Commission of Conservation

Commission of Conservation, established 1909 to provide Canadian governments with the most up-to-date scientific advice on the CONSERVATION of human and natural resources. The wastefulness of the common methods of resource exploitation was widely admitted, and the conservation movement was beginning to offer alternative approaches, particularly in the US where the first national commission was struck in 1908. Canada was urged to follow suit, as a step towards a continental conservation policy.

 This plea won the support of 2 leading Canadian conservationists, Clifford SIFTON and Prime Minister Wilfrid LAURIER, by whose government the Canadian commission was created.

Sifton served as the commission's chairman until 1918 and was always its guiding spirit. To Sifton, conservation meant that resources should be used in ways that would generate the greatest benefit for all Canadians. The public interest demanded wise management, but wise management in turn demanded the best understanding of the resource base. The commission was expected to provide this knowledge.
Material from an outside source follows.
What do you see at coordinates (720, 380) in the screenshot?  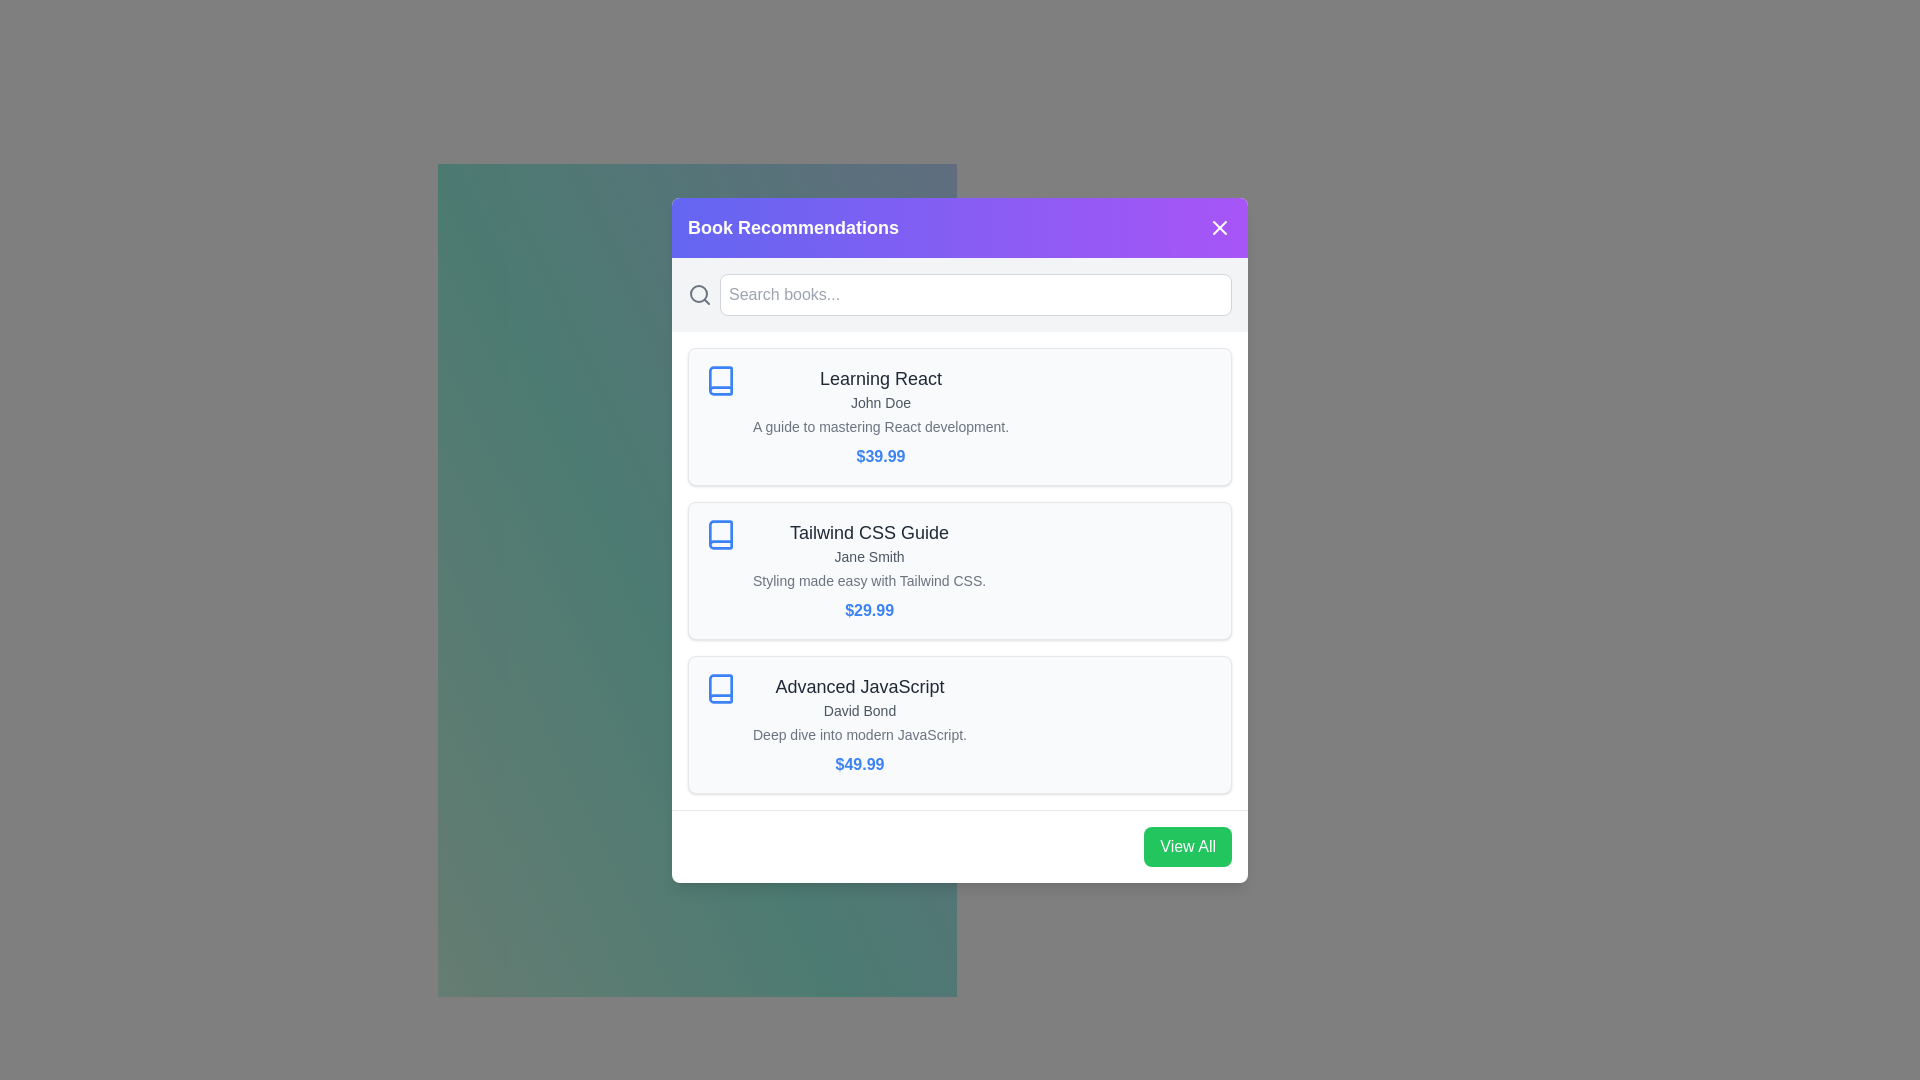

The members of the commission included 3 federal Cabinet ministers, the 9 provincial ministers with responsibility for natural resources, and 20 members at large, including a professor from every province with a university. The commission was further organized into working committees which directed a diverse array of research in 7 topical fields: agricultural land, water and water power, fisheries, game and fur-bearing animals, forests, minerals, and public health.

The results were published in some 200 books, reports and scientific papers that constituted the first large-scale survey of Canadian resources and resource problems. Achievements in public policy were not as great. Governments were slow to accept the commission's advice, and, as other agencies of the federal government became more active in resource management, the Commission of Conservation came to seem redundant. It was dissolved in 1921.